Write out exactly the lines of the entries below, from the first through the line containing "You are a computer-use agent. Image resolution: width=1240", and nothing beyond them.

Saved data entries
[Start of section]
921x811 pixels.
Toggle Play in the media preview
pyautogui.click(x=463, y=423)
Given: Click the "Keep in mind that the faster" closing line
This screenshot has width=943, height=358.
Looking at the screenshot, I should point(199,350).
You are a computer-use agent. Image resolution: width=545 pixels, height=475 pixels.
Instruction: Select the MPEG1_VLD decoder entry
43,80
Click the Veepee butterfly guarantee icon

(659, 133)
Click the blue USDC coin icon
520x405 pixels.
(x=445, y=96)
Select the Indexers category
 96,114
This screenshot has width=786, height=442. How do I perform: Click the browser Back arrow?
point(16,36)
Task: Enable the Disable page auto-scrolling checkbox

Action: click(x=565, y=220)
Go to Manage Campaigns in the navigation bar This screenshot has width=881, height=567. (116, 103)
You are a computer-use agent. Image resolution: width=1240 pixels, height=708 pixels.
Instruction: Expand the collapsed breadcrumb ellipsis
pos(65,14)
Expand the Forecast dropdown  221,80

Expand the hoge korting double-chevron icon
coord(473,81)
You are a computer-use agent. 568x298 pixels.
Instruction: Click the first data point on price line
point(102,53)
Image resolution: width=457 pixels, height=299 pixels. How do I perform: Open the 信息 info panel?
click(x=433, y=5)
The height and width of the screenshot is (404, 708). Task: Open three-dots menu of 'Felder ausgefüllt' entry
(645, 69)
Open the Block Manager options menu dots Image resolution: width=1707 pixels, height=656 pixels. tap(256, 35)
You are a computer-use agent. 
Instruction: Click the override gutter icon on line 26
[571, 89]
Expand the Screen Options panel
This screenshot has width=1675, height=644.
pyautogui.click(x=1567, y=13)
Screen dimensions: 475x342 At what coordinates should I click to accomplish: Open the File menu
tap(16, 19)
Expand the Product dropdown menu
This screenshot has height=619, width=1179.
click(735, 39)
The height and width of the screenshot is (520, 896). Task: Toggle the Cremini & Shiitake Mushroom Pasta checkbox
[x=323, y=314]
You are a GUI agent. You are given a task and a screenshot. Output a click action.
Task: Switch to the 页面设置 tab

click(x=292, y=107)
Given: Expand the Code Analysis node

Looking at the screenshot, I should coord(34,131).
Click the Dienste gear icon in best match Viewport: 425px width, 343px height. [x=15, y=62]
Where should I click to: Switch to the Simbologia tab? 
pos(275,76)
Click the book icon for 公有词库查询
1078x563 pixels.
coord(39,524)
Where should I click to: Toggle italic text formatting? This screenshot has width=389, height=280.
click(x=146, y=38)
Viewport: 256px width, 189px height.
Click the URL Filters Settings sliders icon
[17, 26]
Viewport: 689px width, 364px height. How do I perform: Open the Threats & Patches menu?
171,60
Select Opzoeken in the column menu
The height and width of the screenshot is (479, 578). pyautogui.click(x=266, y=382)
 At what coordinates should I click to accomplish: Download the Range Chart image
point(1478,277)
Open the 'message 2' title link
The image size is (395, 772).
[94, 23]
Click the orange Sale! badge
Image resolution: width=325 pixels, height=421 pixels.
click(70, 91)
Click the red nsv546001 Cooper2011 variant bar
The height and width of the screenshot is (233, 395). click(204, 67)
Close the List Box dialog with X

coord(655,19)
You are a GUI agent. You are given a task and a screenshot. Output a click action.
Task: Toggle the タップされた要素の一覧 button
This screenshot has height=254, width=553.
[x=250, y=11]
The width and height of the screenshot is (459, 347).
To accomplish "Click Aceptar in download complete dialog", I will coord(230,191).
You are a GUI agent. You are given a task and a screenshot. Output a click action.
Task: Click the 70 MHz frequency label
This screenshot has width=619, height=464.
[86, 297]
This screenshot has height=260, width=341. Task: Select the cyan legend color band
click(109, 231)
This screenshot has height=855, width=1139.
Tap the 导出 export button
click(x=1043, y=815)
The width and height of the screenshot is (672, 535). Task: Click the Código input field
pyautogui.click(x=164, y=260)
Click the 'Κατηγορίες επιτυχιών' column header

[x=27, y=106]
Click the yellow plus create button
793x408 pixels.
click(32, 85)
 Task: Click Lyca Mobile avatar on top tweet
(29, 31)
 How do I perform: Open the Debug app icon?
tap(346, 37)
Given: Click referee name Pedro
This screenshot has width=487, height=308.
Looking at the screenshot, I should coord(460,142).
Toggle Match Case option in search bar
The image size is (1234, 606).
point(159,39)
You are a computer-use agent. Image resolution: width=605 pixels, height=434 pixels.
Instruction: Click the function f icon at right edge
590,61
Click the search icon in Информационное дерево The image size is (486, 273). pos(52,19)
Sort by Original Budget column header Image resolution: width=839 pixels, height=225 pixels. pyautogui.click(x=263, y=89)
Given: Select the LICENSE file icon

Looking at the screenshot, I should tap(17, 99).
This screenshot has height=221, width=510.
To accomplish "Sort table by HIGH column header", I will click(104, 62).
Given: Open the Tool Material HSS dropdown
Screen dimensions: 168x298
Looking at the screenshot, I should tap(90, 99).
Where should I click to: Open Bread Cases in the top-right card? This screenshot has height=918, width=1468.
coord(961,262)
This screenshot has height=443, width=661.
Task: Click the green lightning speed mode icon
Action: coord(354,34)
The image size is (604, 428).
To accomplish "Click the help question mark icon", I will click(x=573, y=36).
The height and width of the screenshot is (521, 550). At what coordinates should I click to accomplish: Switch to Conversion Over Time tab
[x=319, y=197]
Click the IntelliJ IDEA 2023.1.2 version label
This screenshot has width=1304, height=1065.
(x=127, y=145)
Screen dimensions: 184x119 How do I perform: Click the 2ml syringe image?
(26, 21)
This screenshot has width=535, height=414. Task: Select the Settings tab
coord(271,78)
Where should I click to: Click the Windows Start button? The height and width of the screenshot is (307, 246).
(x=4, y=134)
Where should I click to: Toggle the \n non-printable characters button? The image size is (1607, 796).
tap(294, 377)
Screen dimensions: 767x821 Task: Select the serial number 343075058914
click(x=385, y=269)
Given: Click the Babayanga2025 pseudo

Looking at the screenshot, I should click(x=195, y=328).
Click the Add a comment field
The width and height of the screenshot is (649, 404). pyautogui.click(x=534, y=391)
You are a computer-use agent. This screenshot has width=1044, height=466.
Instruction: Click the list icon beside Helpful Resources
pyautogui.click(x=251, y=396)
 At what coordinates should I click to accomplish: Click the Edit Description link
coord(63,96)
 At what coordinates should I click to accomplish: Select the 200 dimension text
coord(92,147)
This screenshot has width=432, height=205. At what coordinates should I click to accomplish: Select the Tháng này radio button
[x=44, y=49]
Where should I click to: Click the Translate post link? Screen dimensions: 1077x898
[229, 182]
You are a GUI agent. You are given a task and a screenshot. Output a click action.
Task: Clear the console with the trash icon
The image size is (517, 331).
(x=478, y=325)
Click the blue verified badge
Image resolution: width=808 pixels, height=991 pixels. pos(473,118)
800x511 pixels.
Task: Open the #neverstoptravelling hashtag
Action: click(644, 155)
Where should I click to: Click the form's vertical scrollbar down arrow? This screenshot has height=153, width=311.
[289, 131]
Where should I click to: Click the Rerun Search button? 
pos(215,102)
[End of section]
Result below
921x811 pixels.
Toggle Play in the media preview
pyautogui.click(x=463, y=423)
Given: Click the "Keep in mind that the faster" closing line
This screenshot has width=943, height=358.
Looking at the screenshot, I should point(199,350).
You are a computer-use agent. Image resolution: width=545 pixels, height=475 pixels.
Instruction: Select the MPEG1_VLD decoder entry
43,80
Click the Veepee butterfly guarantee icon

(659, 133)
Click the blue USDC coin icon
520x405 pixels.
(x=445, y=96)
Select the Indexers category
 96,114
This screenshot has width=786, height=442. How do I perform: Click the browser Back arrow?
point(16,36)
Task: Enable the Disable page auto-scrolling checkbox

Action: click(x=565, y=220)
Go to Manage Campaigns in the navigation bar This screenshot has width=881, height=567. (116, 103)
You are a computer-use agent. Image resolution: width=1240 pixels, height=708 pixels.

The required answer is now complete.